Coping With Daylight Saving Time
WASHINGTON — It is, quite literally, a rite of spring, a day when most of us will “spring forward” into daylight saving time.
With the exception of residents of Hawaii, most of Arizona (the Navajo Nation is the exception) and a handful of U.S. territories, a new season of darker mornings and longer, sunlit nights will arrive on Sunday, March 12, at 2 a.m.
For some — those who manage to keep up their normal sleep regime — the change will barely be noticed.
However, for those who’ve procrastinated or never make adjustments before the annual change, Sunday morning could come down on them like a sledgehammer.
A wealth of research has detailed the links between the switch to daylight saving time and an increased risk of sudden heart attacks, strokes and mood disturbances, as well as hospital admissions.
Along with that, researchers have documented an increase in vehicle accidents and traffic fatalities attributed to driving in suddenly darker mornings or drivers hitting the road at any time while drowsy.
Based on this evidence, the American Academy of Sleep Medicine in Darien, Illinois, has suggested the changes be abolished in favor of permanent standard time.
“Mounting evidence shows the dangers of seasonal time changes, which have been linked to increased medical errors, motor vehicle accidents, increased hospital admissions and other problems,” said Jennifer Martin, a licensed clinical psychologist and president of the AASM. “Restoring permanent, year-round standard time is the best option for our health and well-being.”
Managing the Daylight Saving Time Dilemma
To head off the risks, the American Academy of Sleep Medicine, Farmers’ Almanac and others recommend going to sleep 20-30 minutes before one’s usual bedtime in the days leading up to the “spring forward.”

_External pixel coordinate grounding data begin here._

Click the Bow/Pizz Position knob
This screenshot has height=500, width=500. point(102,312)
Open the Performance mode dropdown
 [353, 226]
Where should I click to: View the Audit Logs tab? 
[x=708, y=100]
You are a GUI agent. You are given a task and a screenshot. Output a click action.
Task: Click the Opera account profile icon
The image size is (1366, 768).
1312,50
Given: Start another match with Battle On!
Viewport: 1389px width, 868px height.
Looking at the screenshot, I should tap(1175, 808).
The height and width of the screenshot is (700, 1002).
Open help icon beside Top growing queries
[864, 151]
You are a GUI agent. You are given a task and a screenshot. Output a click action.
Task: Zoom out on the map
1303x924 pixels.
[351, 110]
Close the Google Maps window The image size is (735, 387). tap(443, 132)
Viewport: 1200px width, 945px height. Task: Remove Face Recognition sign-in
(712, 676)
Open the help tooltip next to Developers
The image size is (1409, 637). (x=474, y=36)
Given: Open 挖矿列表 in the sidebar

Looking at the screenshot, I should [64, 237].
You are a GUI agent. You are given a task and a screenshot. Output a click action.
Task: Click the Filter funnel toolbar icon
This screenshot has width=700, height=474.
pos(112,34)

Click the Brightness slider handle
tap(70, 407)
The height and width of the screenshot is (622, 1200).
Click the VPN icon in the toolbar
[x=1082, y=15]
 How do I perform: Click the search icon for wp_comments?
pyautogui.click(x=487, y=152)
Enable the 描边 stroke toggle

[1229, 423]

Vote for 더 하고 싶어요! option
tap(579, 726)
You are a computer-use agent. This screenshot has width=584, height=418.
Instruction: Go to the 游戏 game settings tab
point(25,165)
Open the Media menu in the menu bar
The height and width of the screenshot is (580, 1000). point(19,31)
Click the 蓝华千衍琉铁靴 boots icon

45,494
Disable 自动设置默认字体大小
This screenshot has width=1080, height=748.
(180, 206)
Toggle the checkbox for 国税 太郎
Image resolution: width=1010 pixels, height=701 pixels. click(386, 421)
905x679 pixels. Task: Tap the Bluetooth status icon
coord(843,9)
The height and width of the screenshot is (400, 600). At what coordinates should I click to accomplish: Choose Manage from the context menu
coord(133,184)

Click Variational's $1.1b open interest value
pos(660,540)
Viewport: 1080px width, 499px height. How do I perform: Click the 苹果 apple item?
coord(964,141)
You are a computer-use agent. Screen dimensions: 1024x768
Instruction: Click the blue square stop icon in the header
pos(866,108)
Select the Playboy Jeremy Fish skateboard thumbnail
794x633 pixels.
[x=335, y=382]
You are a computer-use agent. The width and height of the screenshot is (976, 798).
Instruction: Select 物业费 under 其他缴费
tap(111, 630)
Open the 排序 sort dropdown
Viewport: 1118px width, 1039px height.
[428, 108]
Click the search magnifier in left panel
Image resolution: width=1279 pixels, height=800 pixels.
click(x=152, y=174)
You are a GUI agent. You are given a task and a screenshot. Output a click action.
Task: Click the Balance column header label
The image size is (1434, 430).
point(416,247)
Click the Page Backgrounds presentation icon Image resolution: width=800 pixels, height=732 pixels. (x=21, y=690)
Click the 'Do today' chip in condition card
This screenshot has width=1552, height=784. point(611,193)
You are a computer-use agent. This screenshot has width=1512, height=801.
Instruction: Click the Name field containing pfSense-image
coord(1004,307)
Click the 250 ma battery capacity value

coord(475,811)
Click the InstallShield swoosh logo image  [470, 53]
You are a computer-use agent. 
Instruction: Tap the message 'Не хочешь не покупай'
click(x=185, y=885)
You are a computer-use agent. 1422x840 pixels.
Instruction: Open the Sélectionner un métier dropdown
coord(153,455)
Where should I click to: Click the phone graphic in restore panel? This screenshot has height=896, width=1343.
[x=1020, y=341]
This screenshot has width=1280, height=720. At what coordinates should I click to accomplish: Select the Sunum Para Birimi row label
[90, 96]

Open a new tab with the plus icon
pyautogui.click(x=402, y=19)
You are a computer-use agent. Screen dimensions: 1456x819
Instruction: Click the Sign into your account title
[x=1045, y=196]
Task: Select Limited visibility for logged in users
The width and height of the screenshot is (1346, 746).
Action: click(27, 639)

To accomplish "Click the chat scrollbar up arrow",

In addition, if you’re sleepy heading out on the road to work, those in the know recommend pulling over to the side of the road for a quick break, quick nap or a cup of coffee.
Experts with the Sleep Disorders Center at Columbia University also recommend taking a walk outside within two hours of waking up — particularly if the sun is shining.
Drinking a cup of tea or coffee can also help, but beware going overboard. Drink too much coffee or tea, and the caffeine will further disrupt your sleep.
The authors at the Farmers’ Almanac recommend that one take pains to go to bed and get up at the same time, and to get at least seven hours of sleep the day before and the day after setting the clock ahead.
“The closer you stick to your normal routine, the faster your body will adjust to the time change,” the almanac says.
In the days after the time change, quit caffeinated beverages 4-6 hours before bedtime. Avoid alcohol in the evening. If you are exercising, avoid workouts within 4 hours of bedtime because raising your body’s core temperature can make it harder to fall asleep.
If you know you have a tough time with time changes, you need to avoid electronics near bedtime, at least for a few days afterwards.
Electronics’ high-intensity light hinders melatonin, a hormone that triggers sleepiness.
Keep your dinnertime consistent. And eat more protein, less carbs, on the days around the time change.
Don’t overeat. Also, if you find yourself reaching for a snack, choose one that is high in protein instead of carbohydrates.
Get outside and get exposure to morning sunlight on the Sunday after the time change to help regulate your internal clock.
If you feel like you need a nap, take one — but keep it short. Again, you want to regain lost sleep hours, not pay a sleep problem forward.
How Long Am I Going to Feel Weird?
If you’re one of those who suffers every time you’re forced to spring ahead or “fall back,” you’re likely suffering from a significant disruption of your sleep and circadian rhythms (24-hour internal clock).
The good news is they will eventually catch, but the lag in the transition is real.
The best evidence suggests the time change could affect your sleeping and waking patterns for as much as seven days, though the duration is usually much shorter.
In the meantime, a melatonin supplement may help.
According to the National Center for Complementary and Integrative Health, melatonin is a hormone that your brain produces in response to darkness. It helps with the timing of your circadian rhythms and with sleep.
As with all dietary supplements, however, people who are taking medicine should consult their health care providers before using melatonin.
In particular, people with epilepsy and those taking blood thinner medications need to be under medical supervision when taking melatonin supplements.
It should also be noted that melatonin may stay active in older people longer than in younger people and cause daytime drowsiness.